On Wednesday, researchers at Microsoft released a new simulation environment designed to test AI agents. They also published new research showing that current agentic models may be vulnerable to manipulation. Conducted in collaboration with Arizona State University, the research raises new questions about how well AI agents will perform when working unsupervised. It also questions how quickly AI companies can make good on promises of an agentic future.
The simulation environment, called the Magentic Marketplace by Microsoft, is built as a synthetic platform for experimenting on AI agent behavior. A typical experiment might involve a customer agent trying to order dinner according to a user’s instructions, while agents representing various restaurants compete to win the order.
The team’s initial experiments included one hundred separate customer-side agents interacting with three hundred business-side agents. Because the source code for the marketplace is open source, it should be straightforward for other groups to adopt the code to run new experiments or reproduce findings.
Ece Kamar, managing director of Microsoft Research’s AI Frontiers Lab, says this kind of research will be critical to understanding the capabilities of AI agents. She stated that there is a real question about how the world will change by having these agents collaborate and negotiate with each other. The goal is to understand these things deeply.
The initial research looked at a mix of leading models and found some surprising weaknesses. In particular, the researchers found several techniques businesses could use to manipulate customer agents into buying their products. The researchers noticed a particular falloff in efficiency as a customer agent was given more options to choose from, which overwhelmed the attention space of the agent.

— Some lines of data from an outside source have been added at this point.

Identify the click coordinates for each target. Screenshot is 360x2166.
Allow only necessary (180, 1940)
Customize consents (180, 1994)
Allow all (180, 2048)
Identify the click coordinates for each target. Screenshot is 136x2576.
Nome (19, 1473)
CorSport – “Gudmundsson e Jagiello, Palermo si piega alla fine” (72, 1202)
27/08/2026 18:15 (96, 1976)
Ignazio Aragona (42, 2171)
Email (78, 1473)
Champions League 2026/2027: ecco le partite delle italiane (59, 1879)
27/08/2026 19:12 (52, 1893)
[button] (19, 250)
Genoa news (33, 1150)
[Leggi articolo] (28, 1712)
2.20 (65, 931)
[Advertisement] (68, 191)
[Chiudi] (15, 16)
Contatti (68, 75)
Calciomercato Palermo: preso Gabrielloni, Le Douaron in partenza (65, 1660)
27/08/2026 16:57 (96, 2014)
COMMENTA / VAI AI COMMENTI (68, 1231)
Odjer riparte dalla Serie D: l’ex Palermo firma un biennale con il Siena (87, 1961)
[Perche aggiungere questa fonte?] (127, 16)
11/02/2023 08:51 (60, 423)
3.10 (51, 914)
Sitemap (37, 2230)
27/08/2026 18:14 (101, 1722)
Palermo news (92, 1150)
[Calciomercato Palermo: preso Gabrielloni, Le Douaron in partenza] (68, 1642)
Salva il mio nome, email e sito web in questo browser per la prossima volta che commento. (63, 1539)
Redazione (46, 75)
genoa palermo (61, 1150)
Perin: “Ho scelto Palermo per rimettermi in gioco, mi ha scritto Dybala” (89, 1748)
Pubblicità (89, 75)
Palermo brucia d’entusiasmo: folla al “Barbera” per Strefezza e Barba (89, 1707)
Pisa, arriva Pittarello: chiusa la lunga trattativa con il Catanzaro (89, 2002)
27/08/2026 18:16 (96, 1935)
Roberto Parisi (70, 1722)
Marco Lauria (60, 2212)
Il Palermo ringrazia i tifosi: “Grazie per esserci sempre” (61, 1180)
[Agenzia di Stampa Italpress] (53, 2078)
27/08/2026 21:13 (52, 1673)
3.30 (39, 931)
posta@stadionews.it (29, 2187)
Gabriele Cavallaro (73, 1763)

The researchers want these agents to help with processing a lot of options, but they are seeing that the current models are actually getting really overwhelmed by having too many options. The agents also ran into trouble when they were asked to collaborate toward a common goal, apparently unsure of which agent should play what role in the collaboration.
Performance improved when the models were given more explicit instructions on how to collaborate. However, the researchers still saw the models’ inherent capabilities as in need of improvement. While models can be instructed step by step, the expectation is that these collaboration capabilities should be present by default if we are to test their inherent abilities.